(Problem statement):
Locate all lines in the data below that hold "agent" and show them.

(Data for analysis):

__________________________________________________

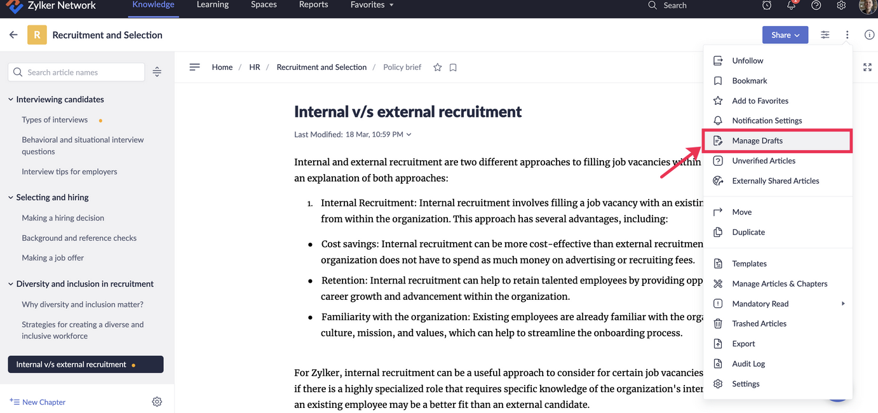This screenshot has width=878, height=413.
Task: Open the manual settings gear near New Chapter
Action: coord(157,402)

__________________________________________________

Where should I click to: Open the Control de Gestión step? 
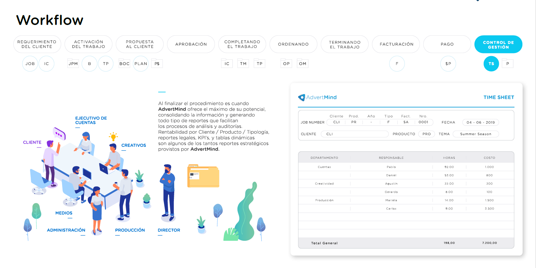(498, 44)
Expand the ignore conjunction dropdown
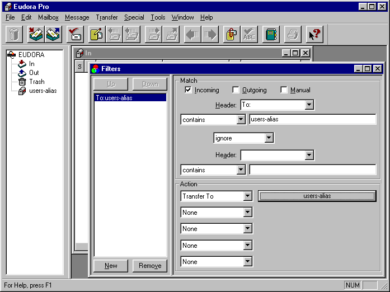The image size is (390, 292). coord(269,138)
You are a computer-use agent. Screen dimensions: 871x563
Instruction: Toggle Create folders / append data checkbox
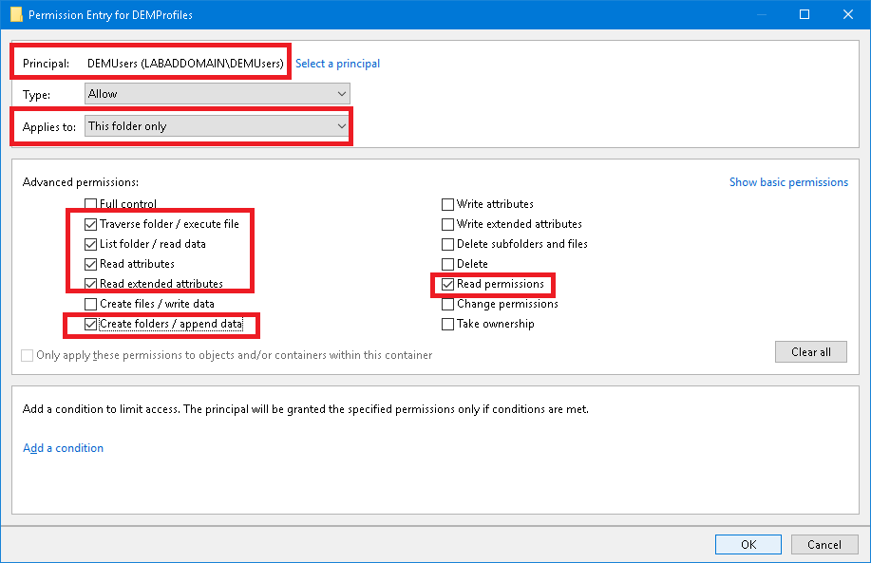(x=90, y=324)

__________________________________________________

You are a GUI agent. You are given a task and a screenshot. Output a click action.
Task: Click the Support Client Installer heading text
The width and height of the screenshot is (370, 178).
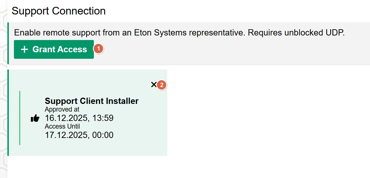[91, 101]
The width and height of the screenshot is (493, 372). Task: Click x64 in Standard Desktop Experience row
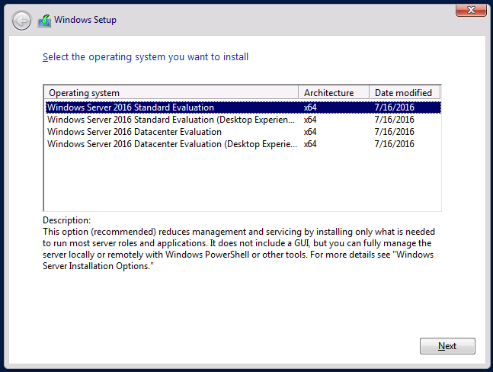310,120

__________________________________________________

(Problem solution):
You are a computer-use agent. Screen dimensions: 871x563
You are a GUI agent. You are given a task and a screenshot. Output a click action.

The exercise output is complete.